100 years later, the alcoholic beverage industry is still notoriously tricky to get into, and for all the wrong reasons.
One of the most problematic restrictions is the antiquated requirement in many states that all alcohol sales go through a third-party distributor. This requirement artificially drives up prices and disproportionately harms small producers. Moreover, it means that on-site sales at places like wineries or breweries are banned, unless the producer can get some sort of exemption. Where producers have lobbied for an exemption, they have done so in self-serving ways—further distorting the free market. For example, some in-state wineries have lobbied for an exemption that allows them to ship directly to consumers, but that requires out-of-state retailers to continue to find an in-state distributor.
Prohibition-era laws have been followed by modern equivalents. In California, wineries can’t offer unpaid internships to people interested in learning about winemaking. Small wineries that can’t afford paid interns suffer the most, as do all individuals who want the opportunity to enter the industry but can’t find a paid internship. In Tennessee, a large whiskey-maker successfully lobbied for a law that limited the use of the term “Tennessee whiskey” to its own recipe. This means that, even if a distiller makes whiskey in the state of Tennessee, it can’t label it’s product “Tennessee whiskey” unless it complies with the official, more expensive, process.
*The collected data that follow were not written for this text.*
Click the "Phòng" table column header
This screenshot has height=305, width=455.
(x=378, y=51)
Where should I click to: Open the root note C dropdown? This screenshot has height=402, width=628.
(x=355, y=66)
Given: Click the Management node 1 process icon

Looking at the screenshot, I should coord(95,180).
In Florida, large beer producers enjoyed a law that prohibited breweries from selling beer in industry-standard 64-ounce growlers, and that therefore put the small, craft breweries that use growlers at a disadvantage. (The legislature overturned that law following a PLF lawsuit).
Fortunately, California will soon change one of its Prohibition-era laws, marking a win for economic liberty. Under current law, California spirit distilleries are limited to selling up to six, quarter-ounce samples to customers (a quarter-ounce is roughly 1/4 of a shot glass) on-site. But if customers like what they taste, tough luck; the distilleries are barred from any further on-site sales. The most a burgeoning distillery can hope for is that a customer will later recognize their brand in a store and purchase a bottle—that is, if the distillery can find a distributor who will sell their product to a retailer, a difficult feat for most small distilleries.
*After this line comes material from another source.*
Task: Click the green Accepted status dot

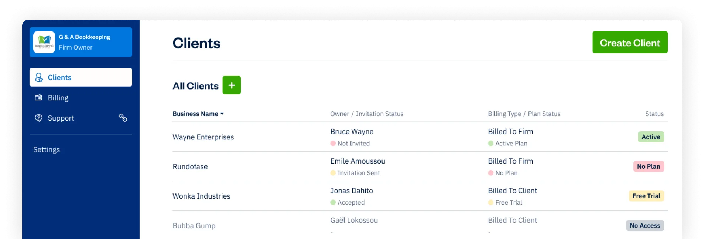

Distilleries currently can rent on-site space to a retailer. But those requirements are even more ridiculous. The distillery then must contract with a distributor, who will pick up the spirits from the distillery, drive them to a warehouse, unload the spirits, let them sit overnight, re-load them the next morning, and drive them back to the on-site retailer for sale. Worse, distilleries must pay both the distributor and retailer to be a part of this ridiculous process.
Under the Craft Distiller Act, distilleries will be able sell up to three bottles per customer in their tasting rooms, and keep an on-site bar and restaurant. While the law is admittedly limited, it is an improvement in an overly-regulated, anti-competitive industry.